Nome d'arte per Ernestine Jane Geraldine Russell, l'attrice nacque nel 1921 a Bemidji, in Minnesota. La sua è stata una lunga carriera costellata di successi, capaci di consacrarla, film dopo film, all'olimpo delle star hollywoodiane.
Una bellezza mozzafiato dai capelli castani quella di Jane Russell, le cui curve proprompenti e le lunghe gambe ne fecero un'icona sexy degli anni '40 e '50.

La leggenda vuole che l'attrice approdò al cinema per puro caso quando il regista Howard Hughes si imbatté in lei dal suo dentista, quindi in una situazione ben poco cinematografica. Si dice, infatti, che Jane Russell lavorasse come assistente nello studio dentistico che Hughes frequentava. Al regista bastò un'occhiata per predire la strepitosa carriera della ragazza.

E fu così che, dalla carie al patinato mondo cinemagotrafico, il passo fu breve: Jane Russell debuttò proprio in un film di Howard Hughes. Ne 'Il mio corpo ti scalderà', la nascente icona sexy recitò nel ruolo della bellissima e provocante amante del bandito Billy The Kid. Tuttavia l'audacia del film fu troppa per l'epoca in cui venne proposto, tanto che la pellicola, nonostante il successo di botteghino che poi riscosse, dovette superare non pochi problemi di censura.

Un episodio, questo, che non limitò affatto l'ascesa del nascente astro di Jane Russell che, negli anni successivi, recitò in moltissime pellicole. L'apice del successo lo raggiunse però con 'Gli uomini preferiscono le bionde', film di  Howard Hawks del 1953, nel quale recitò al fianco della già diva Marilyn Monroe. Fu proprio questo il momento più alto della carriera di Jane Russell, tanto che in quell'occasione il suo cachet fu  addirittura dieci volte superiore a quello della Monroe.

Gli anni 40 e 50 furono decenni di grande attività per l'attrice, la cui carriera cominciò però a declinare sul finire degli anni '60. Tuttavia gli spettatori poterono vederla ancora, soprattutto in prodotti destinati al mondo televisivo e pubblicitario.
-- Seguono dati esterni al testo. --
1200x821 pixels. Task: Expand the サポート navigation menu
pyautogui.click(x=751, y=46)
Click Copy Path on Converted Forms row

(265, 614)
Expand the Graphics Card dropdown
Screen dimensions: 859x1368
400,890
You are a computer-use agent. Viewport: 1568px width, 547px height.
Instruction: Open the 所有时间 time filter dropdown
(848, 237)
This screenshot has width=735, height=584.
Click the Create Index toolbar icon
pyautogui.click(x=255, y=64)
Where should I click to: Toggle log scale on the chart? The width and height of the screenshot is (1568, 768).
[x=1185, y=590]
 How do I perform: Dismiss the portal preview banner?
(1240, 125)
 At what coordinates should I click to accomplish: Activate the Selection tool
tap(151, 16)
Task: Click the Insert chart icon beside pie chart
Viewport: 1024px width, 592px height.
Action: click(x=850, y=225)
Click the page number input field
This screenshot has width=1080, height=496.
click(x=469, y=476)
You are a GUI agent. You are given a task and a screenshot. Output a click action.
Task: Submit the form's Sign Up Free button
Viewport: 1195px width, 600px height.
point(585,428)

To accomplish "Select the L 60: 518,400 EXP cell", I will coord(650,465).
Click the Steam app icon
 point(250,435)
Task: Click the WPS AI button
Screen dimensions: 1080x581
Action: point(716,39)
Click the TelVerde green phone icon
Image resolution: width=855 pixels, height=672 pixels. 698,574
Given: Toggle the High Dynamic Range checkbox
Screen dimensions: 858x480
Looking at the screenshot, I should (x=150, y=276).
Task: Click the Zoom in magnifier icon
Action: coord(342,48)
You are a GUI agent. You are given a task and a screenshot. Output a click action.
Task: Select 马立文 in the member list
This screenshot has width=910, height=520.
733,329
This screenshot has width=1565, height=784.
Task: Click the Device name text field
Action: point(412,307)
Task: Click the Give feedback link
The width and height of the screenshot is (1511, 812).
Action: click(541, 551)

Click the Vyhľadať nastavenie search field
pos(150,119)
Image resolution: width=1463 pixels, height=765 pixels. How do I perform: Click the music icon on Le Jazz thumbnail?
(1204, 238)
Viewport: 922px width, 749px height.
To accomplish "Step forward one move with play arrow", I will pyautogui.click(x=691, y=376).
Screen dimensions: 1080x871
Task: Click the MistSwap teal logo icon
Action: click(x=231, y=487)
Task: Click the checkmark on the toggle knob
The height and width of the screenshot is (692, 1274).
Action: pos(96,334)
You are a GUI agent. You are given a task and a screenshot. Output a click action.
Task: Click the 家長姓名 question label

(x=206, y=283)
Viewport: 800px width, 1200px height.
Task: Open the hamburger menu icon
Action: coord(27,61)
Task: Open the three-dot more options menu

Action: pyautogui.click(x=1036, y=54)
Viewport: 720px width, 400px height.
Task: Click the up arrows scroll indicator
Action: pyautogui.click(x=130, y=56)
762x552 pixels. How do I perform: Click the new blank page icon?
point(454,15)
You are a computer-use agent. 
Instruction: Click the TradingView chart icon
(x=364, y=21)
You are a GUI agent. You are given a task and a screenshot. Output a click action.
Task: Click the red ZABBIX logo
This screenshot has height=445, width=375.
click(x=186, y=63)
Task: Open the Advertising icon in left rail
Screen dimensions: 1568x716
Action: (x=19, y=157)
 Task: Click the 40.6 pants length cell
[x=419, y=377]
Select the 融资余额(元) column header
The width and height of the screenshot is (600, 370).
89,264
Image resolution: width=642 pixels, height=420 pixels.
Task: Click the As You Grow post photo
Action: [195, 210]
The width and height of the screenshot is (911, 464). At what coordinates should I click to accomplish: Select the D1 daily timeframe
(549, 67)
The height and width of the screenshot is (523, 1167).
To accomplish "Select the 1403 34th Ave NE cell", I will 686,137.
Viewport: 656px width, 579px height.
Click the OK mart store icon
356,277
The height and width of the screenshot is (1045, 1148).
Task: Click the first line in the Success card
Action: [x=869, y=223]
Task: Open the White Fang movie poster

Sul piano della vita privata, invece, quella bellezza prorompente non diede affatto adito a scandali, anzi, si tradusse in una vita tranquilla e riservata. Sposata per tre volte e rimasta vedova per due, Jane Russell non ebbe figli, ma ne adottò tre. Spinta dall'amore per i bambini, nel 1955 fondò World Adoption International Found, un' associazione per il sostegno all'affidamento di bambini orfani stranieri da parte di famiglie americane.

Una bellezza, quella di Jane Russell che oggi si spegne per sempre ma che le pellicole cinematografiche terranno eternamente viva nei ricordi.